A second look at the One Project
by Nathan Brown
The One Project came to Australia this past weekend (www.the1project.org). Having had the opportunity to participate in the gathering in Seattle in February, I was excited to recommend it to many of my Australian friends and contacts, as well as curious as to how the One Project “formula” might be received in my home country. It also gave me the opportunity for a second look at the One Project, and further reflection and interaction with its impulses—and impulsers.
And they came. Hosted by the Kellyville church in suburban Sydney, 225 people joined in the One Project–Australia from across the nation, particularly coming in large numbers from Sydney, Melbourne and Perth, together with participants from England and the United States.
And it worked. Generally, participants worshipped meaningfully, resonated with and applauded much of the presentations, experienced a “safe” environment for exploration and questioning, engaged in discussions with enthusiasm and a healthy openness that extended beyond the programmed timeslots, and went home with a desire to somehow share what they had experienced with their home churches. Of course, there were both the contrarians and those with legitimate questions to be wrestled with but there seemed a general enthusiasm for the experience and focus that had been shared.
(You can check out my news report of the One Project gathering in Sydney on the website of Record: https://record.net.au/items/jesus-all-at-sydneys-one-project.)
I’m glad it happened. I’m glad it was a success. And I’m glad I was there. If anything, I was more engaged with it second time around—with mostly the same presentations but a different group of participants and discussions. I am impressed by the chord it has struck with such a cross-section of people and the positive direction the One Project is moving in and calling the church toward.
We need more of Jesus. We always need more of Jesus, personally and corporately. And while the leaders and presenters of the One Project do well at raising questions, they also do a good job at shutting up, stopping talking and creating a space for interaction and response, as well as worship and communion.
Yet, while “Jesus. All.” sounds like a worthy motto—and it is in so many ways—the risk is trying to talk about Jesus without a context. Even God couldn’t do that—thus, the incarnation, a particular expression of a real-person Jesus in a specific time, place and culture. Neither can we follow Jesus without a context because it is only in a context that we function as disciples.
A theologically or practically disembodied Jesus is simply a nice albeit amazing story—and risks a disembodied faith. Jesus in a bottle to be admired might still blow our minds and touch our hearts but might do little more. Rather, He needs to be splashed all over our lives, into the darkest corners. As a living Saviour, He needs to be lived and He needs to transform our lives and world. I only follow Jesus by faithfully living life in my family, my work, my church and my community.

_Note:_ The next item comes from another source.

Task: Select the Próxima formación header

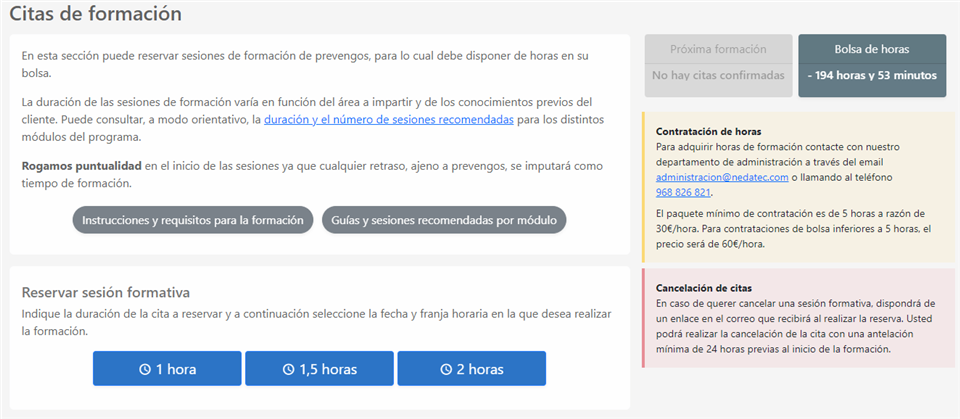Action: coord(718,49)
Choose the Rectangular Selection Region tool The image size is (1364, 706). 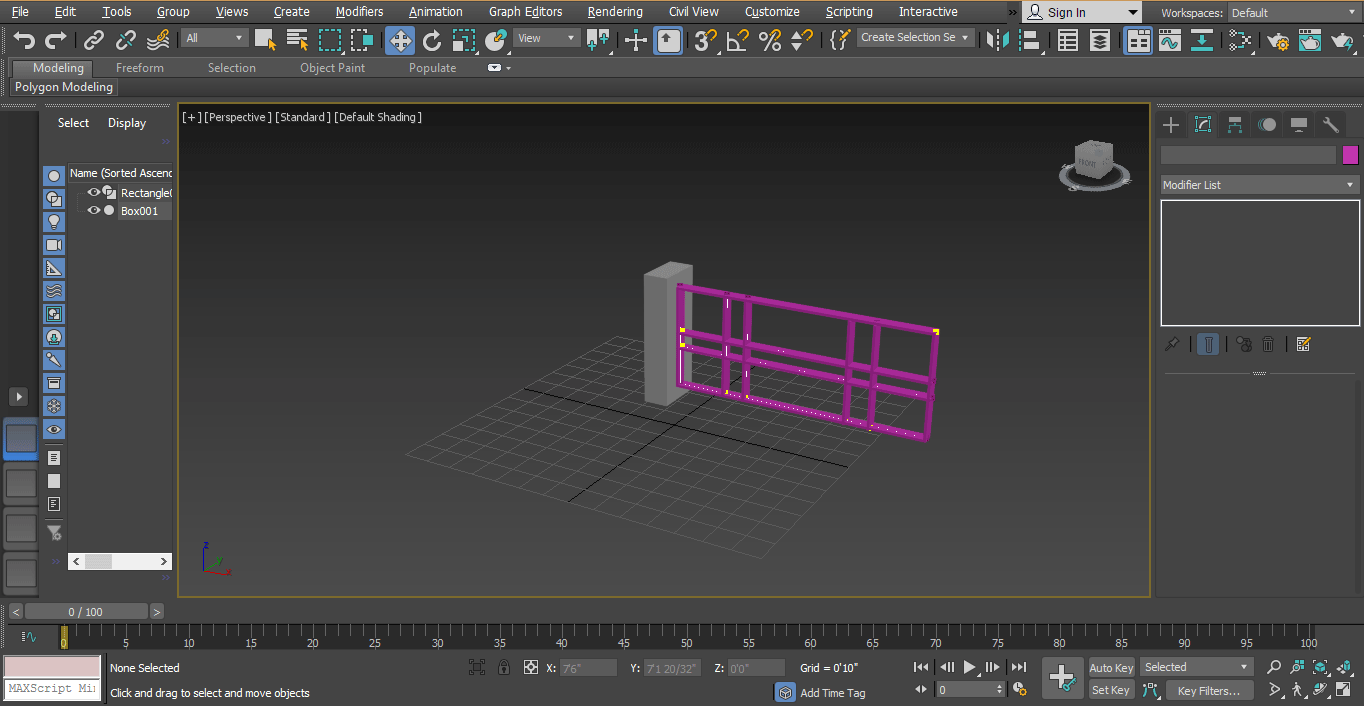pyautogui.click(x=331, y=38)
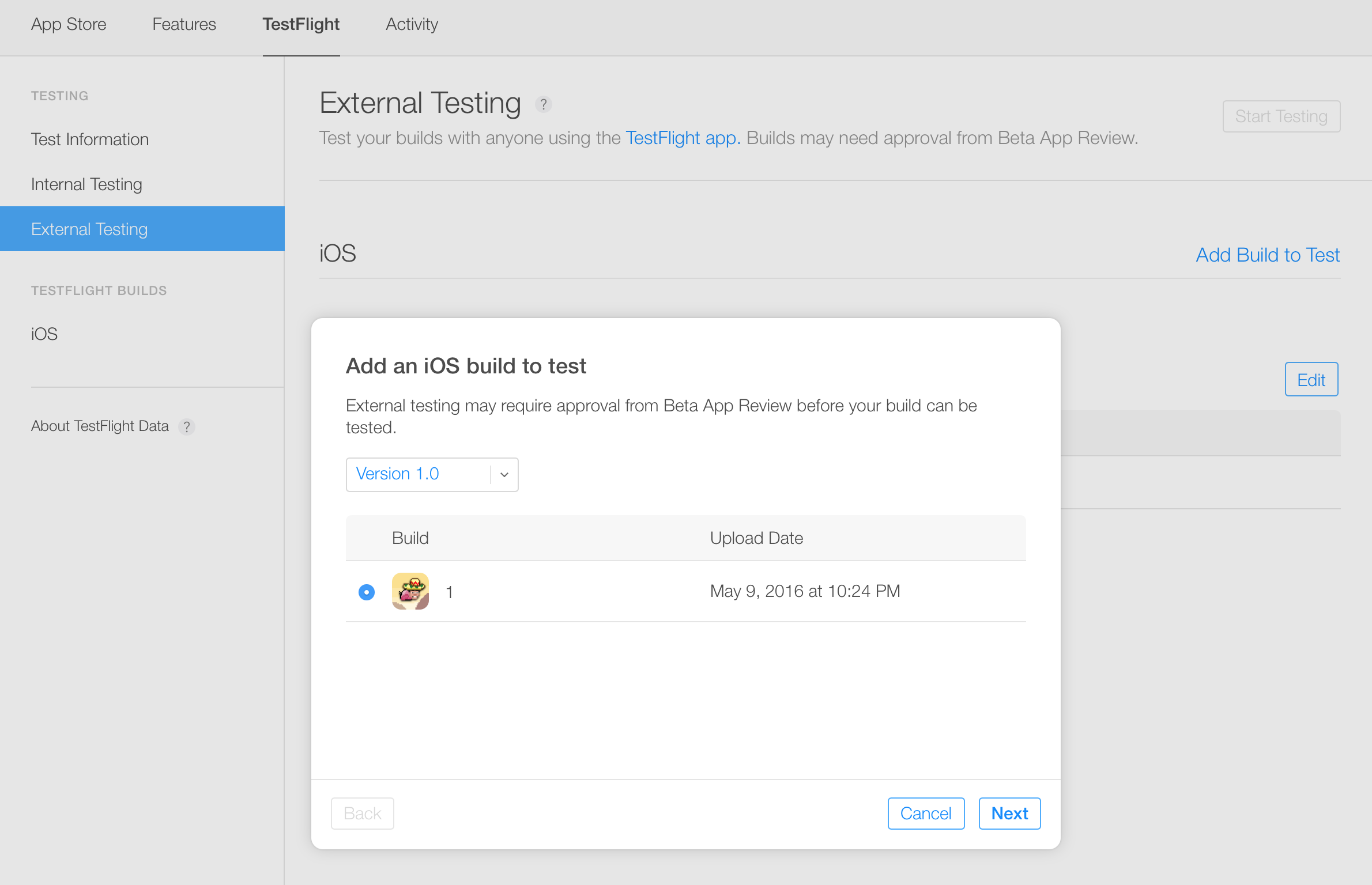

As such, acontextual conversations about Jesus are unsustainable and soon become something less than promised. That’s why, in a such a heavily Adventist setting as the One Project gatherings, the default context becomes the church, with a frustrating tendency to feel like a re-hashing of current church issues and past church grievances. (Perhaps it also reflects the few available “safe” gatherings for this kind of collective venting.)
So, given the necessity and inevitability of context, what we need is a bigger context. We become frustrated with our church-ness sometimes getting in the way of our Jesus-following but restrict too much of our conversations about and expressions of Jesus to our church contexts. The incarnated Jesus described a much broader context for who He was and His mission: “For God so loved the world . . .” (John 3:16), encompassing the everyday and mundane of our lives, as well as the planet-sized beauties and tragedies.
The One Project has a context—the Adventist faith community, with its theology, history and culture—and many people have found and served Jesus in that context. But one important way to discover, experience and live more of Jesus is to see and serve Him in other and larger contexts. That’s where most of us live most of our lives—and they’re also contexts in which Jesus calls us to follow Him.